Backdoor into the Roth IRA: You're Invited to the Tax-Free Party
Have you ever been waiting in a long line somewhere wishing you knew somebody that could get you in the backdoor? Or hoping that somehow you were the VIP and had immediate access to the hippest party around? When it comes to the Roth IRA in 2010, everybody becomes a VIP and gets a chance to enjoy the "tax-free" party at retirement!
I know what you're thinking: what's so cool about the Roth IRA? Look at it this way. If having to pay taxes is "un-cool," then tax free money should be the coolest thing around — and that my friend is the Roth IRA. Unfortunately, not everyone has been able to enjoy the Roth. Higher wage earners have been left on the outside looking in, chomping at the bit to get a piece of the "tax-free" pie. In 2010, they will finally get their slice.
Roth IRA Conversion
Jason from Redeemming Riches did an excellent job highlighting the opportunity that 2010 presents for the Roth IRA. The Roth IRA Conversion is an awesome opportunity for many to finally get some of their old IRAs and 401ks into the Roth. One piece of info that Jason did not touch upon is that while you'll be able to convert to a Roth IRA even if you're a higher wage earner, what about adding new money? Are you once again left out in the dark?
Many people have wanted to take advantage of the Roth IRA for the past several years, but couldn’t because they surpassed the Roth IRA phaseout limits. Many then settled for the pretax substitute of the traditional IRA. The only problem with the traditional IRA (other than paying taxes at retirement) is that after certain income limits you no longer get a tax deduction for contributing to one. You still get the tax deferred growth, but that’s it. Not even near as cool as the Roth IRA.
If you are an active participant (making annual additions or accruing a benefit) in a company retirement plan (think 401k) and make more than $65,000 as a single taxpayer in 2010 (or $109,000 as a married joint taxpayer) then you are disqualified from taking the full deduction. What you are then left with is the nondeductible IRA.
Introducing the Nondeductible IRA
In the past, there was nothing all that attractive about the nondeductible IRA. You did get tax deferral, but no immediate tax deduction and you still had to pay tax at retirement. With 2010 just around the corner here, the nondeductible IRA has become a very popular tool to allow high wage earners a way into the Roth IRA — a “backdoor” way.

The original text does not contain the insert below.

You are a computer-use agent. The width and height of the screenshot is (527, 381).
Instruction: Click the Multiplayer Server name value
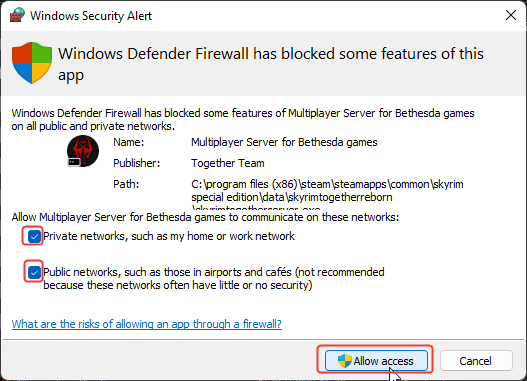[284, 142]
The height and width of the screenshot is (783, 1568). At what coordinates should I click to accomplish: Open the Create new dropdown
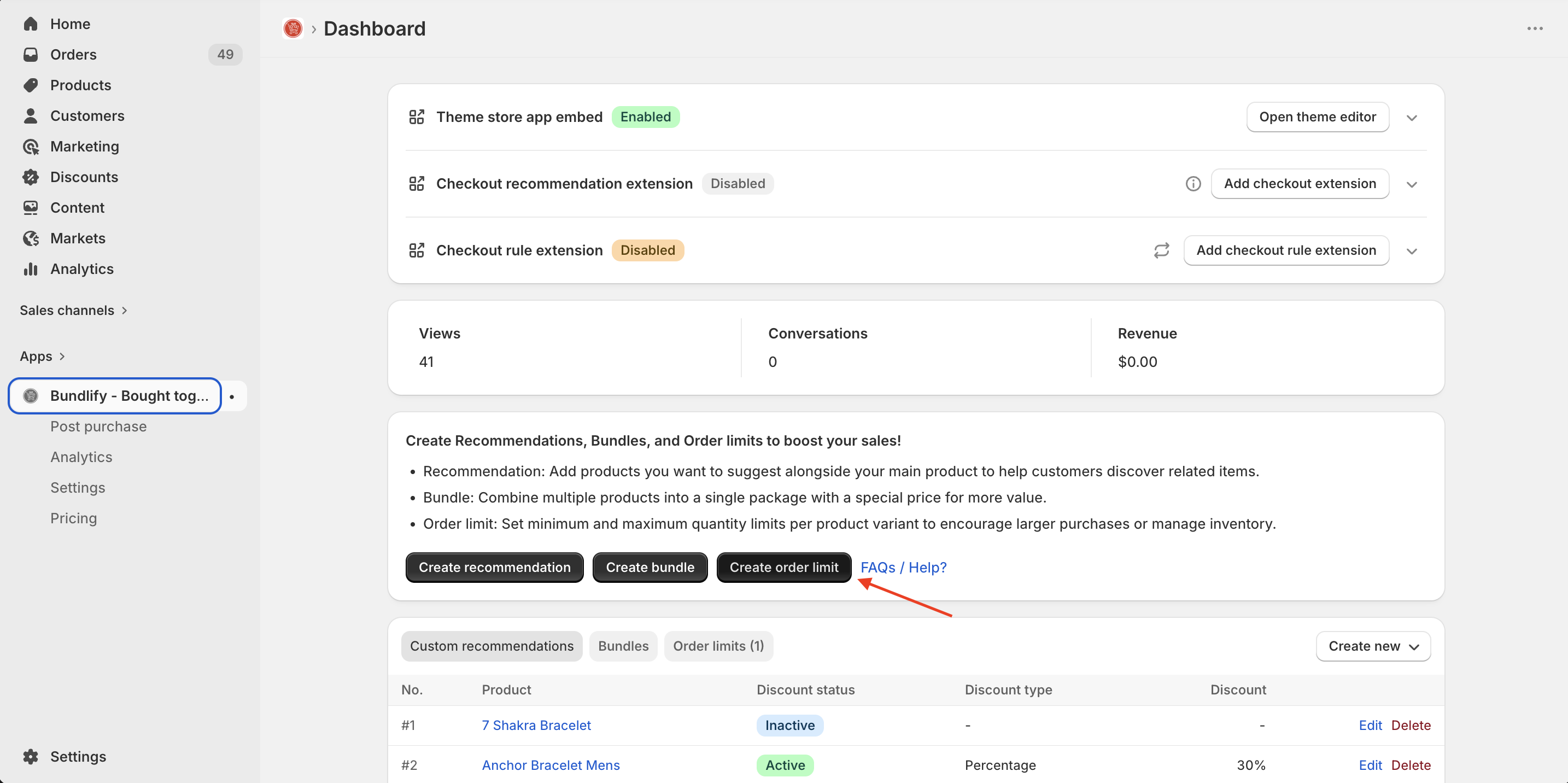click(1373, 646)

A high wage earner can contribute to a nondeductible IRA with the sole intentions of converting it in 2010 to Roth IRA. Wait, did you catch that? Stated differently, if you are not eligible to contribute new money into a Roth IRA in 2010, you can open up a traditional non-deductible IRA and immediately convert it to a Roth. As I said, everyone is a VIP now!
By contributing to the nondeductible IRA, you will only be responsible to pay what gains you’ll have from now until you convert in 2010. If 2009 will be the first year to contribute (you still have until April 15th to open a Roth IRA and make the 2009 contribution), then, unless you happen to pick a one in a million shot, your tax liability should be minimized.
Other Things to Consider
If you are considering doing this in 2010, remember that the IRS looks at all your IRA's together (all traditional and non-deductible) and will compute the tax on the conversion collectively. Let's look at a quick example:
Mary has an existing traditional IRA of $10,000, which she has only contributed $4,000 to. She now makes too much for a Roth and wants to use the backdoor nondeductble IRA we've discussed. When she contributes $5,000 to the IRA and immediately converts, she will have to add $10,000 to her income (67% of $15,000) instead of just the $5,000 of the IRA that maybe she was expecting.
It Can Get Complicated
As you can see, the Roth IRA conversion can get a little tricky. Be sure to weigh all your options before you pull the trigger. If you need more clarification, check out this step by step guide on the Roth IRA conversion tax rules. Be sure to consult with your tax advisor before implementing this strategy.
*Restrictions, penalties and taxes may apply. Unless certain criteria are met, Roth IRA owners must be 59 1/2 or older and have held the IRA for 5 years before tax-free withdrawals are permitted.